Problem details:
Report how many lines of the data below contain the word "screenshot". Reply with the number alone.

─── Records for processing

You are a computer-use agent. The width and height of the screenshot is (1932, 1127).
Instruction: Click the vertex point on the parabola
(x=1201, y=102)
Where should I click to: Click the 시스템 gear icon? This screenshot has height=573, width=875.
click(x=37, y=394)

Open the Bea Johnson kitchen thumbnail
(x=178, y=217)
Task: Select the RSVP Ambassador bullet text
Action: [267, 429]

──────

Task result:
2